Exercise prompt
Copy each line of the material in which the word "text" appears.

Supplied material
┌────────
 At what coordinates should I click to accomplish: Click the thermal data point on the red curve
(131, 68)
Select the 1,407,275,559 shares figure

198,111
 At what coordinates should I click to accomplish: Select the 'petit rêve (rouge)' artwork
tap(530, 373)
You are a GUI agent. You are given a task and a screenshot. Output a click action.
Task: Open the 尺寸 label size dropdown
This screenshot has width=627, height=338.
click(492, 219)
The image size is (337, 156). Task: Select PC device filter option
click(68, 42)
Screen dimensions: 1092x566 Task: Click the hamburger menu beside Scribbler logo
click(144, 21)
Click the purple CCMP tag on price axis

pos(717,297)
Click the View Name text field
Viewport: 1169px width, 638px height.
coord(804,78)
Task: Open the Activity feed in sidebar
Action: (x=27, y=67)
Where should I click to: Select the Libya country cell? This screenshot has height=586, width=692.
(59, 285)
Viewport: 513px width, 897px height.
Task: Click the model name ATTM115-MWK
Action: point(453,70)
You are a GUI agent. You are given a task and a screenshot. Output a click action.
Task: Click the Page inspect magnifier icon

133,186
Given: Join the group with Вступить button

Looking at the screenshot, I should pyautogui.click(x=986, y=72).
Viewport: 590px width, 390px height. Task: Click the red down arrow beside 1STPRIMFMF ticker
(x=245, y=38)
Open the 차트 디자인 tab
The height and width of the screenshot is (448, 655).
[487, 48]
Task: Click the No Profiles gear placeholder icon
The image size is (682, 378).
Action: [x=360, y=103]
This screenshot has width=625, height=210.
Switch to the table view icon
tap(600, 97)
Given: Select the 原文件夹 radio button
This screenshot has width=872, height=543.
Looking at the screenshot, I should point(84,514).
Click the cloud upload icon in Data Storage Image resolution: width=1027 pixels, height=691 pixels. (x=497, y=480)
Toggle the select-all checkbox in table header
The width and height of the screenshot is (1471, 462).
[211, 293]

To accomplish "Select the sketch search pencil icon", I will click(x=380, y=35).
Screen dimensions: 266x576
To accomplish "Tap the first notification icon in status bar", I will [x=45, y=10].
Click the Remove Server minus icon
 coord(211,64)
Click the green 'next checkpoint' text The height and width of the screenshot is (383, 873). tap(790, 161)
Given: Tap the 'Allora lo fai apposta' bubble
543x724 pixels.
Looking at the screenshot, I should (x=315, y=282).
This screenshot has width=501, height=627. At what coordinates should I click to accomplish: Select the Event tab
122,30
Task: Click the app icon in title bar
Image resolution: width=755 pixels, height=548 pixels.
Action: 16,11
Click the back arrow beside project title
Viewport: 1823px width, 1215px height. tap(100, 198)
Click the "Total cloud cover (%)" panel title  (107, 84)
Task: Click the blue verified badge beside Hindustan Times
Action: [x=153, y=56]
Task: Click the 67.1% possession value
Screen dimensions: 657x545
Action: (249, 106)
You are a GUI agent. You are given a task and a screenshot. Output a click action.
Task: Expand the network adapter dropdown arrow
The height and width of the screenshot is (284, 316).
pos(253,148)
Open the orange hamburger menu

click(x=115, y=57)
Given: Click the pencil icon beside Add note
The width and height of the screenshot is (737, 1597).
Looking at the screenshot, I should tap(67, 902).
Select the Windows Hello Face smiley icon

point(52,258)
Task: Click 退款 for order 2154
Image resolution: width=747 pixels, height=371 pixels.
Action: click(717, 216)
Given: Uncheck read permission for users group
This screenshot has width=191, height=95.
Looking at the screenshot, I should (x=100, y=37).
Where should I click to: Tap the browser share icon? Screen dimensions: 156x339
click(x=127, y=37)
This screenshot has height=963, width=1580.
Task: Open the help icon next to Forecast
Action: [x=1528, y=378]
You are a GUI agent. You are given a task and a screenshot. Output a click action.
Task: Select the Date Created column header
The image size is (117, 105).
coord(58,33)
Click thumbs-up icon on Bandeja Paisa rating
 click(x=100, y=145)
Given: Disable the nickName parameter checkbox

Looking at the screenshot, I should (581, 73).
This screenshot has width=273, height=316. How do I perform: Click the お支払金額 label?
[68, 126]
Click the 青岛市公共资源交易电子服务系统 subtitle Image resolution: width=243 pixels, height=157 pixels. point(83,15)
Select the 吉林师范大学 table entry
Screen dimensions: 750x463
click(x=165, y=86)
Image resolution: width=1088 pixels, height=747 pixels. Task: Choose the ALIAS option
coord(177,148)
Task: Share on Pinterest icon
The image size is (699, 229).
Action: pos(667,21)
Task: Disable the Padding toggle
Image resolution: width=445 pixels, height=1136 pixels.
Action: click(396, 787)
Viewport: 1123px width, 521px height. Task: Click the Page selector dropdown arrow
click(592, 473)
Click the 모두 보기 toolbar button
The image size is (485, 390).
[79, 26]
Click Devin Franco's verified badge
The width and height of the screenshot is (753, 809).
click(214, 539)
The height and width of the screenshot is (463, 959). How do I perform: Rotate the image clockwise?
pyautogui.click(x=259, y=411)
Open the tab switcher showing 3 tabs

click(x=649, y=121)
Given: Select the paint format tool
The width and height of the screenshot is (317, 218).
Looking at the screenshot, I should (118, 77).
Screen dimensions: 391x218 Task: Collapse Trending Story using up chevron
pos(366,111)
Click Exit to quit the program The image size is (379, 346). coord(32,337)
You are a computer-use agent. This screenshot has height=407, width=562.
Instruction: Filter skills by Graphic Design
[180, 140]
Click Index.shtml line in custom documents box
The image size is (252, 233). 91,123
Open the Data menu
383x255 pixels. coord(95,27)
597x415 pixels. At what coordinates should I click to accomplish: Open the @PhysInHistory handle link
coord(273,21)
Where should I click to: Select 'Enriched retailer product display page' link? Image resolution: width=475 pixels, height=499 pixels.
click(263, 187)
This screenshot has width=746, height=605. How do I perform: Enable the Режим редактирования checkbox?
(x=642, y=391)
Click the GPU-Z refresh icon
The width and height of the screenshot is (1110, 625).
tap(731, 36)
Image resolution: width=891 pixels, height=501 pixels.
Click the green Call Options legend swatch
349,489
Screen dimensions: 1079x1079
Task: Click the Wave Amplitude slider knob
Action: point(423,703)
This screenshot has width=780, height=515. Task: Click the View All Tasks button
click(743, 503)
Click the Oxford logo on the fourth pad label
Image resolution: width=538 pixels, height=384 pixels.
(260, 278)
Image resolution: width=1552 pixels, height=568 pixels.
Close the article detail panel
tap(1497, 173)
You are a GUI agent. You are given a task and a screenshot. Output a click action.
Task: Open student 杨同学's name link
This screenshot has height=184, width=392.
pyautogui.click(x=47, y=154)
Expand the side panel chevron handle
└────────
Expected answer
Click the View Name text field
Click the green 'next checkpoint' text The height and width of the screenshot is (383, 873). tap(790, 161)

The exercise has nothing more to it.